§ **Task directions**
How many lines in the records below contain the word "Given"? Reply with that number only.

§ **Dataset entries**
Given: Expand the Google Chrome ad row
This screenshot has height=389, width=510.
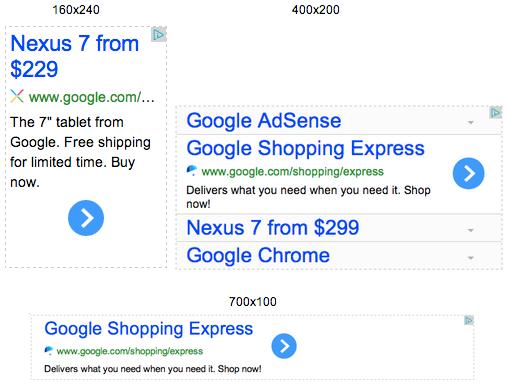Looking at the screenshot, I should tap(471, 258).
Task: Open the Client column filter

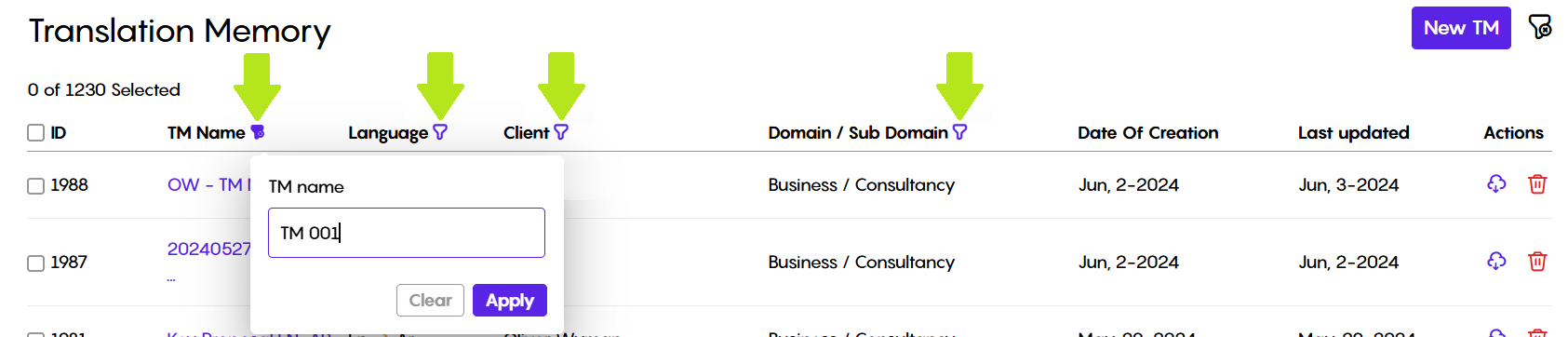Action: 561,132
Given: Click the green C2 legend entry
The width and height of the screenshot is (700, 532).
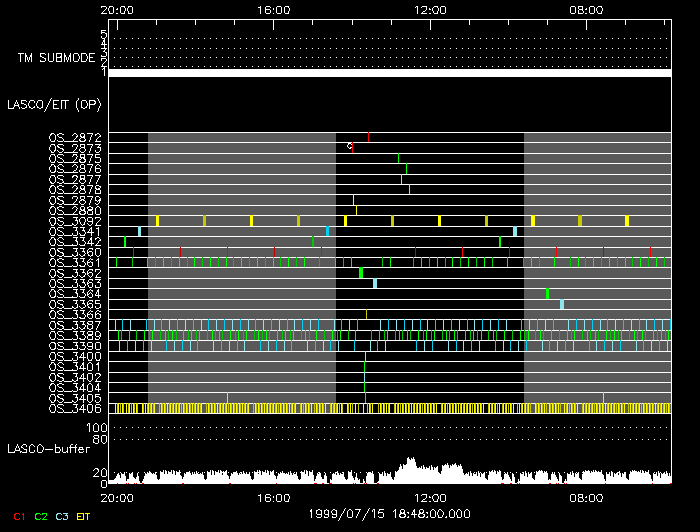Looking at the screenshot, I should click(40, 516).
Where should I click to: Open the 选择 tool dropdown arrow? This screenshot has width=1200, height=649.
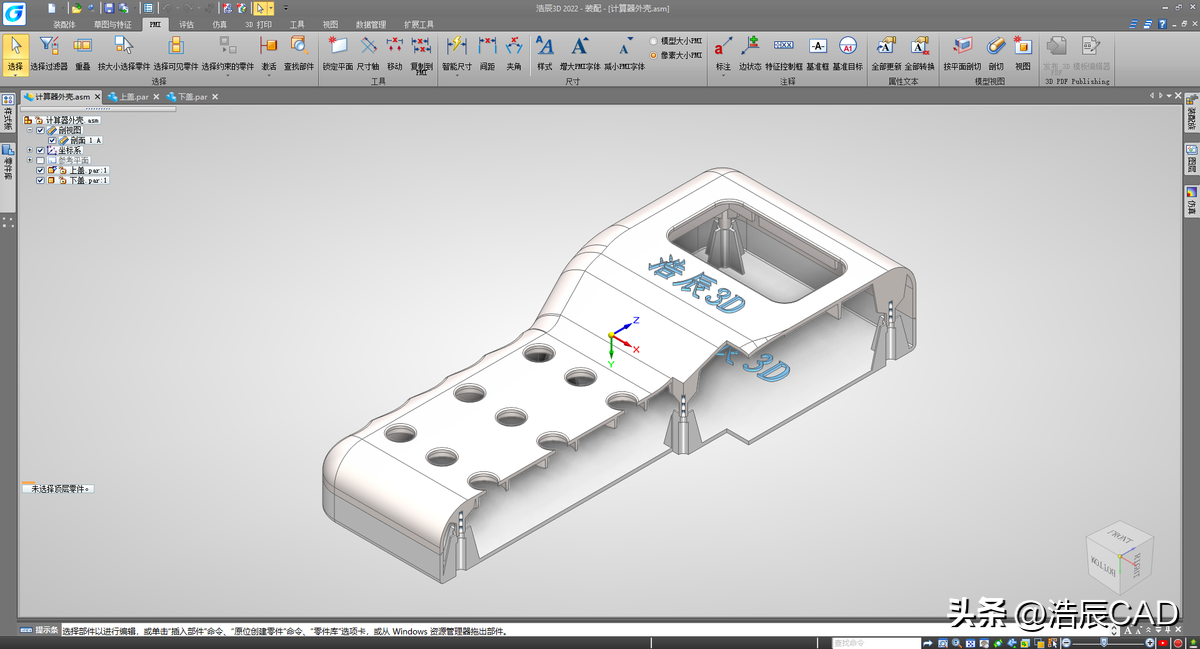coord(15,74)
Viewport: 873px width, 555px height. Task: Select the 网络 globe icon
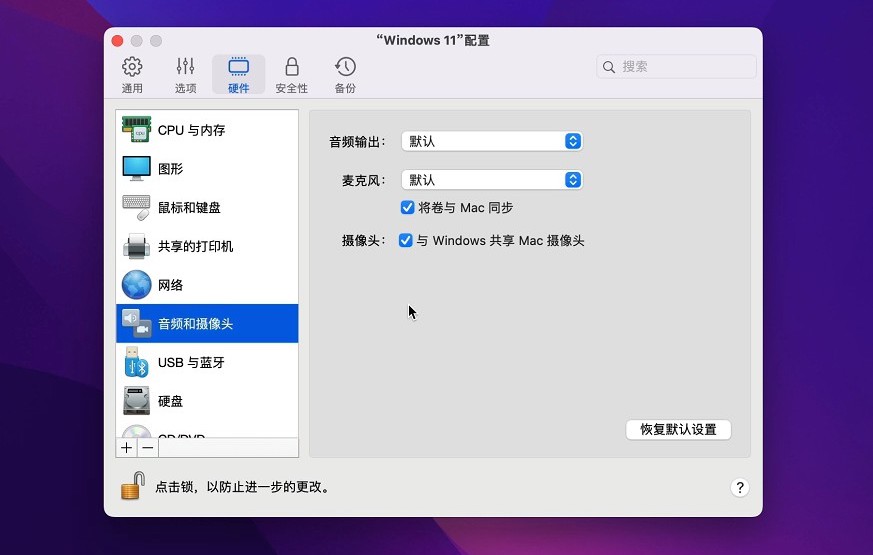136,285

...

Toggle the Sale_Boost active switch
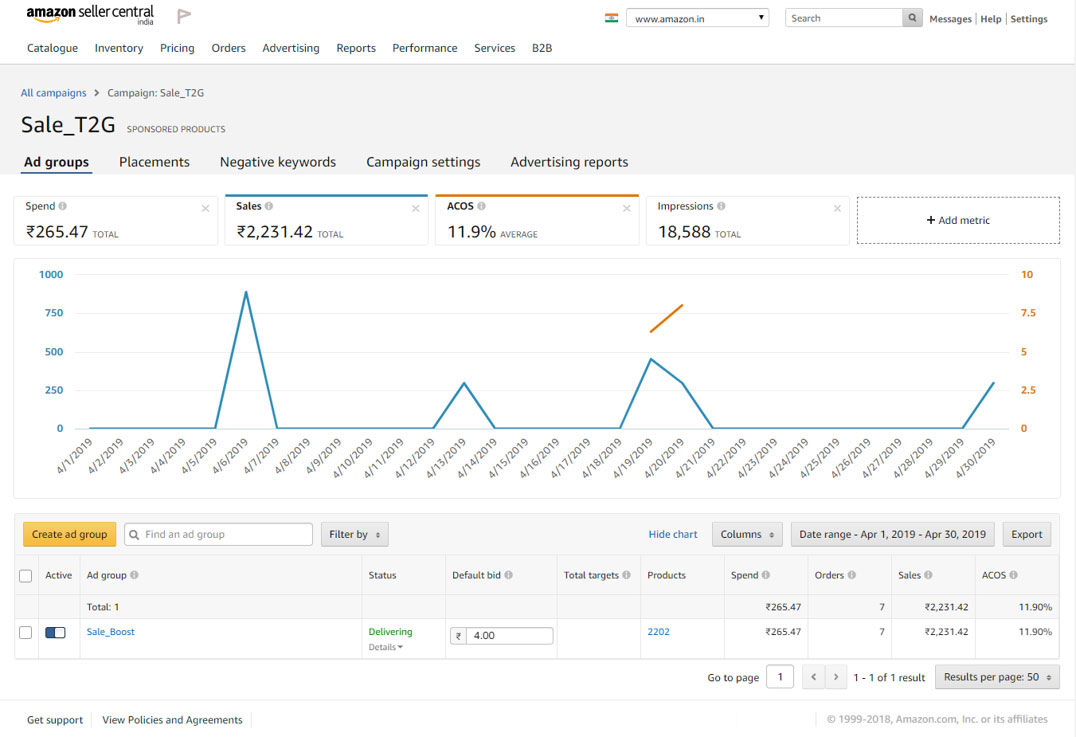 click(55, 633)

* * *

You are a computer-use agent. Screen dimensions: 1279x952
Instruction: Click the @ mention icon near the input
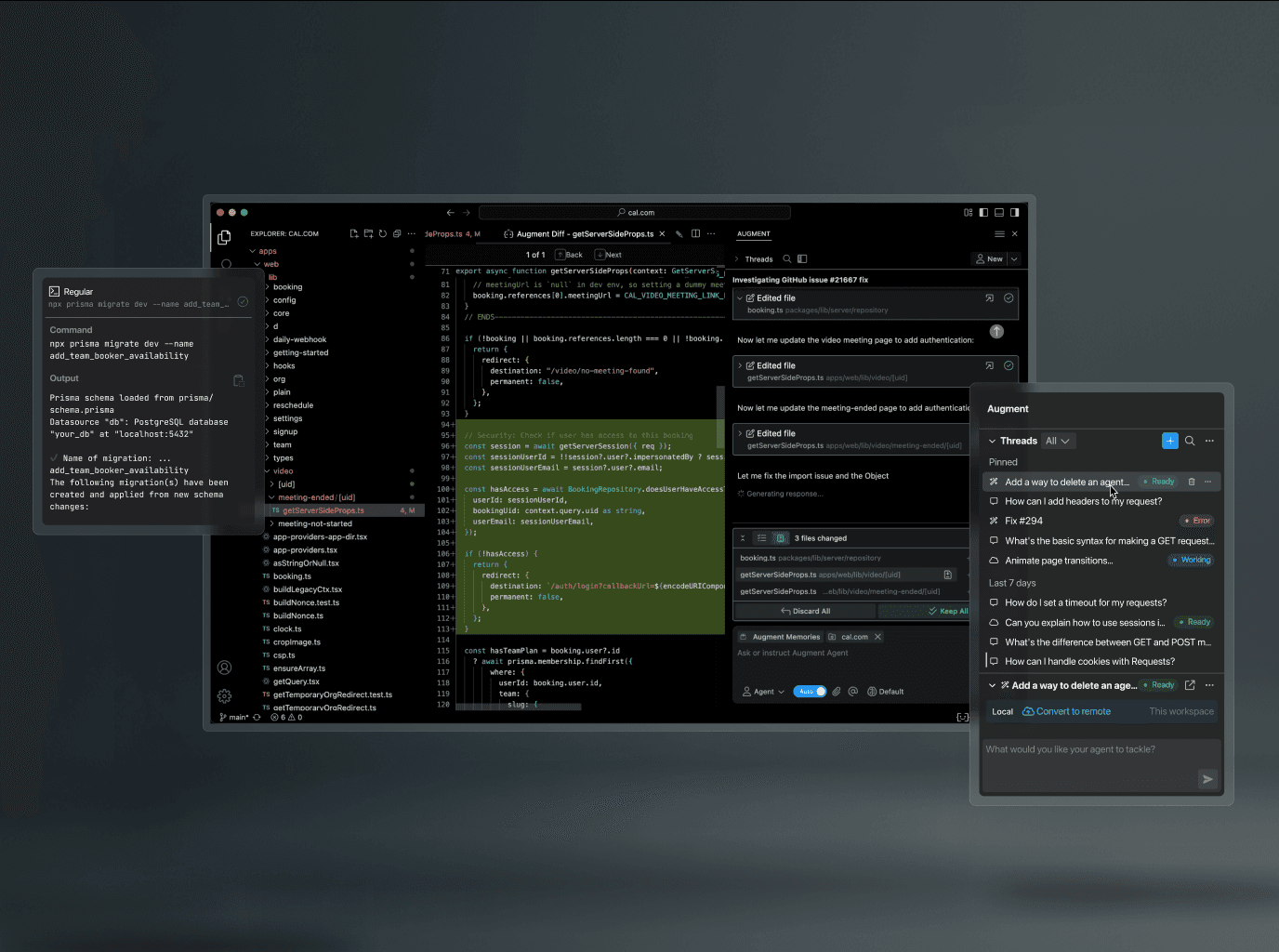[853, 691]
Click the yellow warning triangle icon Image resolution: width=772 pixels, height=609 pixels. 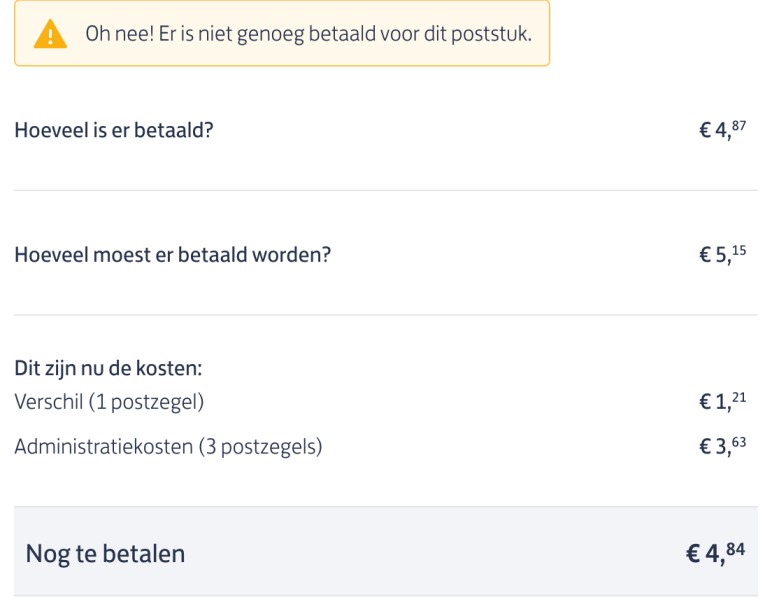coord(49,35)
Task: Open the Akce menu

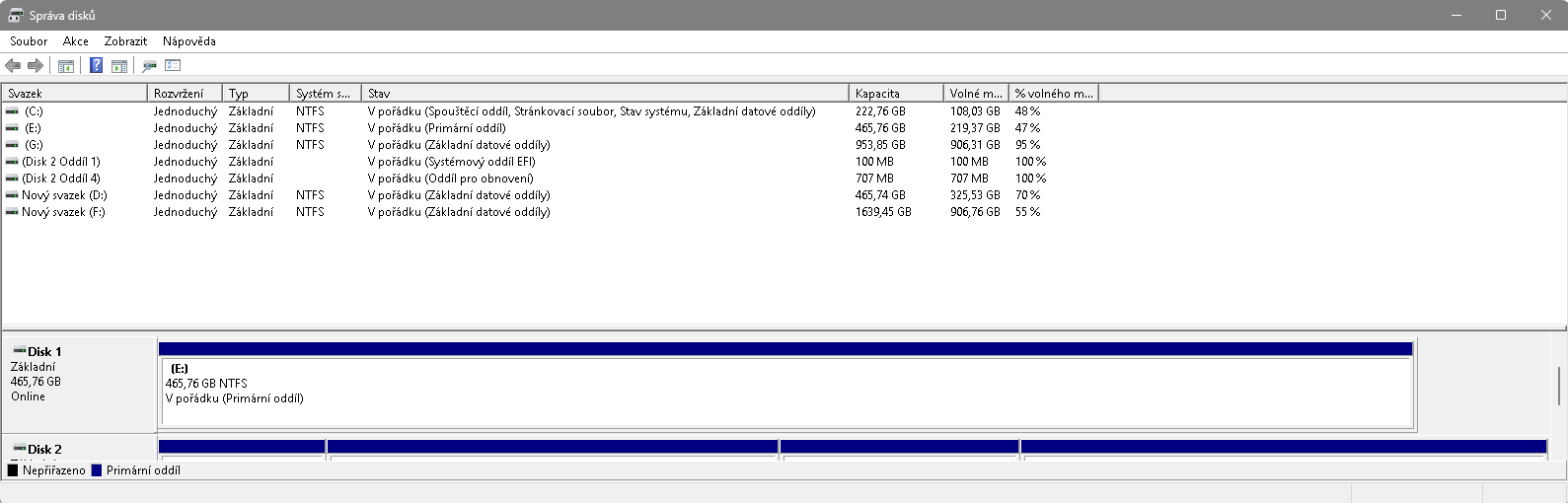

§ **Response to this task**
2